- [PROMPT]
Would you please copy the part of the material below that opens with the line containing "Противодействие коррупции (102, 2468)" and closes with the line containing "Типография (289, 2415)"? Copy it exactly, and only it.

- [DATA IN THIS EXERCISE]
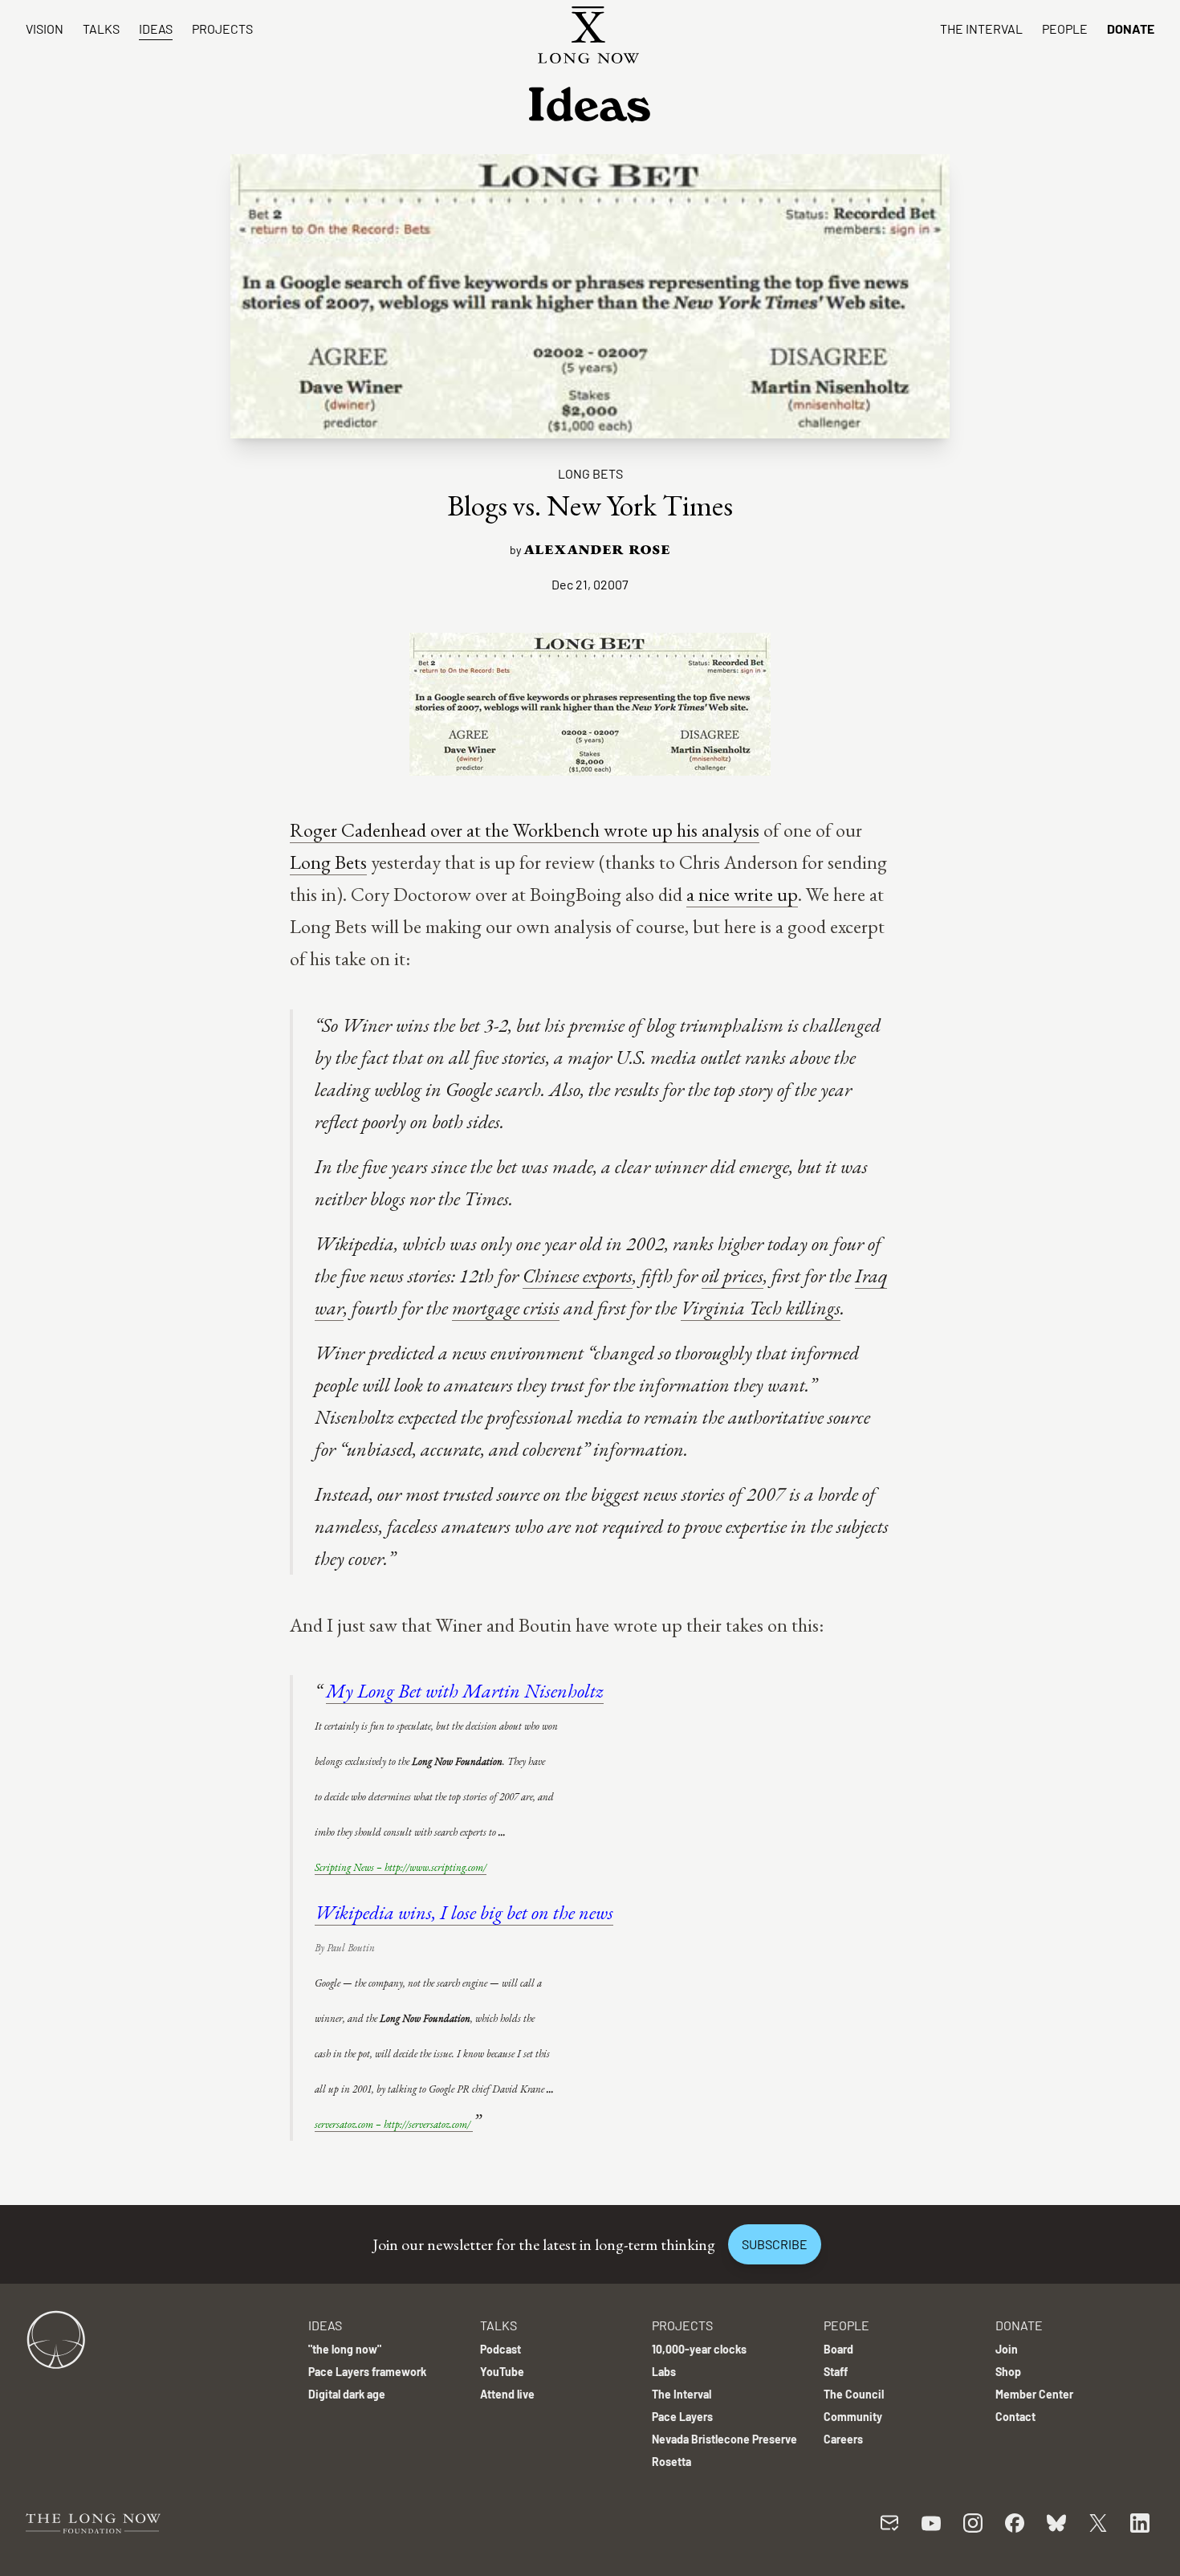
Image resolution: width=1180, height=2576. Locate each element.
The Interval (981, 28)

...

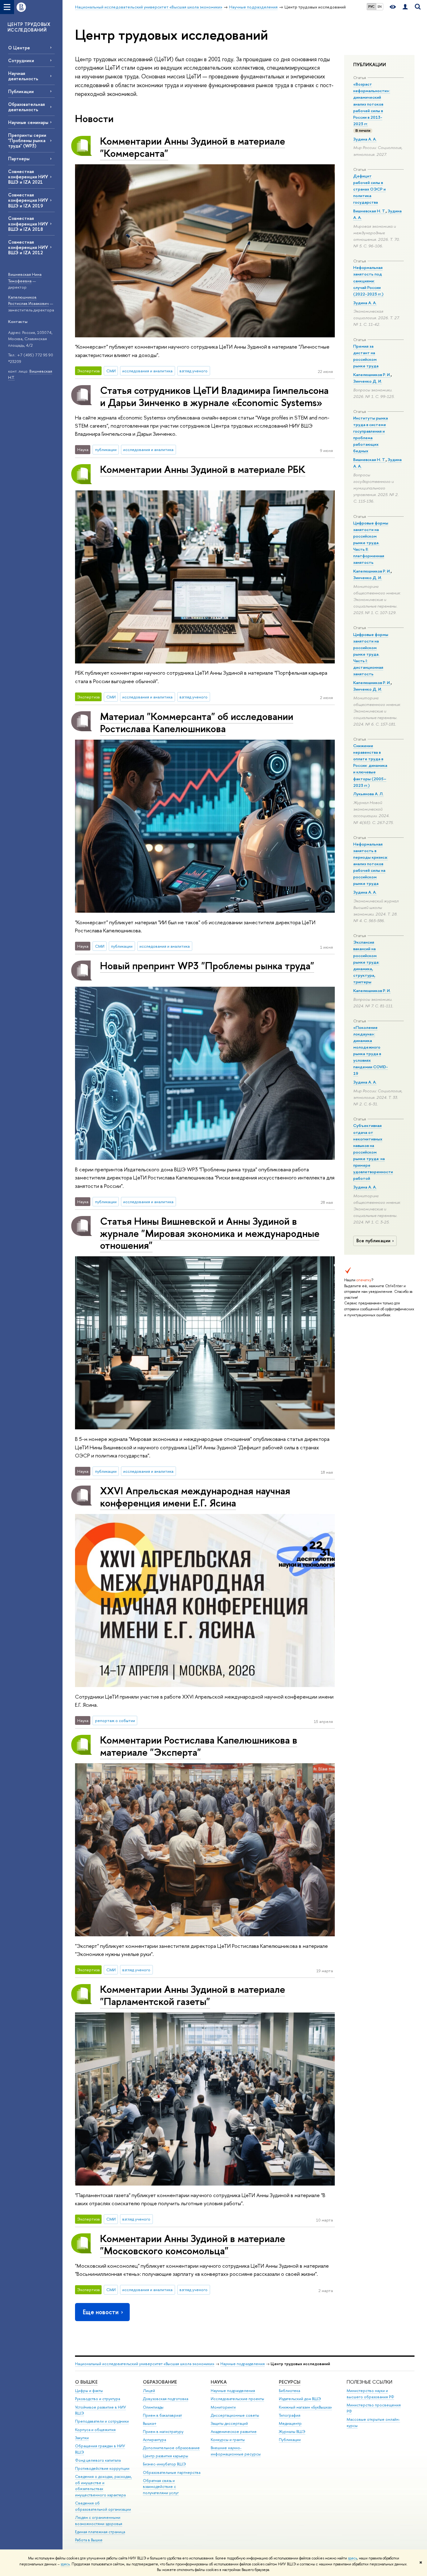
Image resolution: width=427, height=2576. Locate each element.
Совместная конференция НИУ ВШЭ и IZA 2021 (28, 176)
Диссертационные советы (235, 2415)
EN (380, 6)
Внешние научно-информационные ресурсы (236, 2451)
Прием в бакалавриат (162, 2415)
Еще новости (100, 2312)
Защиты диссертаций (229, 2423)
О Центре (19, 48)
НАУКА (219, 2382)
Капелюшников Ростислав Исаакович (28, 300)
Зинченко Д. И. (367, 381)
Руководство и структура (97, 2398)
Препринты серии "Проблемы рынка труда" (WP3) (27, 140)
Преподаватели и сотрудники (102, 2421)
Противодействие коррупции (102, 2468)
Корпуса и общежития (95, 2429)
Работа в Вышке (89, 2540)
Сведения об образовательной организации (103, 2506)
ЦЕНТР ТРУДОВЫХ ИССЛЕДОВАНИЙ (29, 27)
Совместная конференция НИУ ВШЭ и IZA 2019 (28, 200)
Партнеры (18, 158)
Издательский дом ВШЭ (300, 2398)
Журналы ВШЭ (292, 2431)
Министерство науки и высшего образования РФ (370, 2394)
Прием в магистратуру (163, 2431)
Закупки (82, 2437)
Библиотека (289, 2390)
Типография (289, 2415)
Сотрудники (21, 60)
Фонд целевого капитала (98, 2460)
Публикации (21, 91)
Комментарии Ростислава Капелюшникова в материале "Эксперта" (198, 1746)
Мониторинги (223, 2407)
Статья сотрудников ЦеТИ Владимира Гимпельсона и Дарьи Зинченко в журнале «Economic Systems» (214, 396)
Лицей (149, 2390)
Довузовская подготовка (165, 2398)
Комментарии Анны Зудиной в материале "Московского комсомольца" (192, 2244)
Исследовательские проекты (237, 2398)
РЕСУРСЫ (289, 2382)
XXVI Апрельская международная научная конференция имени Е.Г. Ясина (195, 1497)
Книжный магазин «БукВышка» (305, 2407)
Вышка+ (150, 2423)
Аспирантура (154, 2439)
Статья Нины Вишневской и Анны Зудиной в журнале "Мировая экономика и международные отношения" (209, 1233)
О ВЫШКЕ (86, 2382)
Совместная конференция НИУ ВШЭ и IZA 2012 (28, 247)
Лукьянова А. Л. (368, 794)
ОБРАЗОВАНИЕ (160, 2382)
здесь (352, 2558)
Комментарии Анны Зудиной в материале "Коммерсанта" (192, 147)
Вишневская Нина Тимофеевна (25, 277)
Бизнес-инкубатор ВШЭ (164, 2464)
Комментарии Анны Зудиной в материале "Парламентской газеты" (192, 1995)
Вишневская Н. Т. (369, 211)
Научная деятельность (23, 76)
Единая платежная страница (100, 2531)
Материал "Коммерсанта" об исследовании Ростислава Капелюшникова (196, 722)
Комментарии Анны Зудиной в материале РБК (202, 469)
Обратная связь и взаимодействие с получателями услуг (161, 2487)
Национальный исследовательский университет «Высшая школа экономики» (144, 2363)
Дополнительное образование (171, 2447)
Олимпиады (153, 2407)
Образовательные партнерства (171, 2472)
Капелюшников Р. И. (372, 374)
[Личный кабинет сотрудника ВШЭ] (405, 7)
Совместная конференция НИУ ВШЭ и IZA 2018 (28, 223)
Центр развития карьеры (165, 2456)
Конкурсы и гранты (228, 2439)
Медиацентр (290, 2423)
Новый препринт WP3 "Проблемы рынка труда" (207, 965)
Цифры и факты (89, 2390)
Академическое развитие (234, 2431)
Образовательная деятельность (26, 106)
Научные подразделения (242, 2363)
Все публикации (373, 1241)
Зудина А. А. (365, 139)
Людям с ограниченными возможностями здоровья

- [RESPONSE]
Противодействие коррупции (102, 2468)
Корпуса и общежития (95, 2429)
Работа в Вышке (89, 2540)
Сведения об образовательной организации (103, 2506)
ЦЕНТР ТРУДОВЫХ ИССЛЕДОВАНИЙ (29, 27)
Совместная конференция НИУ ВШЭ и IZA 2019 (28, 200)
Партнеры (18, 158)
Издательский дом ВШЭ (300, 2398)
Журналы ВШЭ (292, 2431)
Министерство науки и высшего образования РФ (370, 2394)
Прием в магистратуру (163, 2431)
Закупки (82, 2437)
Библиотека (289, 2390)
Типография (289, 2415)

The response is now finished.